Marijuana: Mendocino County Move to Restrict Grows Passes, Barely

Two weeks ago, we reported on the battle over Measure B in California's Mendocino County. At that time, 10 days after voters there went to the polls to weigh in on the bid to undo the county's groundbreaking Measure G, which allowed anyone to grow up to 25 marijuana plants, Measure B was leading by a margin of 52% to 48%, but more than a third of the votes had not been counted.

Well, now they have, and the results are the same: Measure B was approved by voters by a margin of 52% to 48%. Now, if the measure is found to be constitutional -- which is in doubt because of a recent California appellate court ruling -- only medical marijuana patients and caregivers can grow, and they can only grow six plants per patient.

Still, opponents of Measure B claimed a "moral victory," as Dale Gieringer of California NORML put it in a press release. "The final margin was so close that opponents would have won in a general election, where turnout is larger, younger, and more liberally inclined. Marijuana proponents intend to return to the county with more workable proposals for legally regulating the county's marijuana industry," Gieringer wrote.

Spurred in part by cultural opposition to marijuana, in part by worries over crime and quality of life issues associated with the county's $500 million a year (lowball figure) pot crop, and in part by complaints that local employers could not find workers because they were making more money in the pot trade, the initiative was expected to win convincingly. The measure was placed on the ballot by the Board of Supervisors, with support from the city councils of Willits and Ukiah, the district attorney, the county's leading newspaper and major media, and local development interests upset by the difficulty of paying competitive wages.

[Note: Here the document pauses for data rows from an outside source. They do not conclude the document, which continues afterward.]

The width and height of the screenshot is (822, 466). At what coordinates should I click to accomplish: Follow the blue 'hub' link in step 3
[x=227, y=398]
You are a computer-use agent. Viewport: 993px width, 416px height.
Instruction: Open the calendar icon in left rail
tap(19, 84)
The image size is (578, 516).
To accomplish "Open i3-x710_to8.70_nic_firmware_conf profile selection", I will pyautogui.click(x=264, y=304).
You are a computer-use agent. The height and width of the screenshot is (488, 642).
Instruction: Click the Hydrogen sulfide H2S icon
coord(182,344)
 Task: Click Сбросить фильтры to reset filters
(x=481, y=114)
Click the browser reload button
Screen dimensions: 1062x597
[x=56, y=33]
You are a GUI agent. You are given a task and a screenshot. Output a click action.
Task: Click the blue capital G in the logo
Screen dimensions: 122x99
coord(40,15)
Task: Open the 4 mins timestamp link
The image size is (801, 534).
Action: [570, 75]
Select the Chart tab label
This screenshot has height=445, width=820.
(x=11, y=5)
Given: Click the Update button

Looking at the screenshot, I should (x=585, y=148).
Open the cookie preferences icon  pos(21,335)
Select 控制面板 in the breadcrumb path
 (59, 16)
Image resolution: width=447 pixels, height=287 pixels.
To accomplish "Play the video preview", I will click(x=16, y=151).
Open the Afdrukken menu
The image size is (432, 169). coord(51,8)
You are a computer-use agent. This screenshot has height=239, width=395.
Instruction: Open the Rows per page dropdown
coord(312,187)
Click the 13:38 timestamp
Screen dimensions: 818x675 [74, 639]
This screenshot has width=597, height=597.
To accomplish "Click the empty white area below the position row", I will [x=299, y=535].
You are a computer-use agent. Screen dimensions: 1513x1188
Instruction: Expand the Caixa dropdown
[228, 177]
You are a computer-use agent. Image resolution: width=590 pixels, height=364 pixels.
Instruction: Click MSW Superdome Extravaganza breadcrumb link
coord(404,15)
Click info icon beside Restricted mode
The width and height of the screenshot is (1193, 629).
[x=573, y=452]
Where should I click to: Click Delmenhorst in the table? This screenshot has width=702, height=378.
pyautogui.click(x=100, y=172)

"Everything was stacked against us from the beginning," said No on B campaign director Laura Hamburg. But the No on B campaign managed to raise serious doubts about whether Measure B would have any impact on the large commercial grows that stoked much of the concern, turning the election into a horse race.

Look for a quick legal challenge to Measure B from the Mendocino activist community, which has already vowed to go back to voters with new measures aimed at taxing and regulating marijuana production and sales there.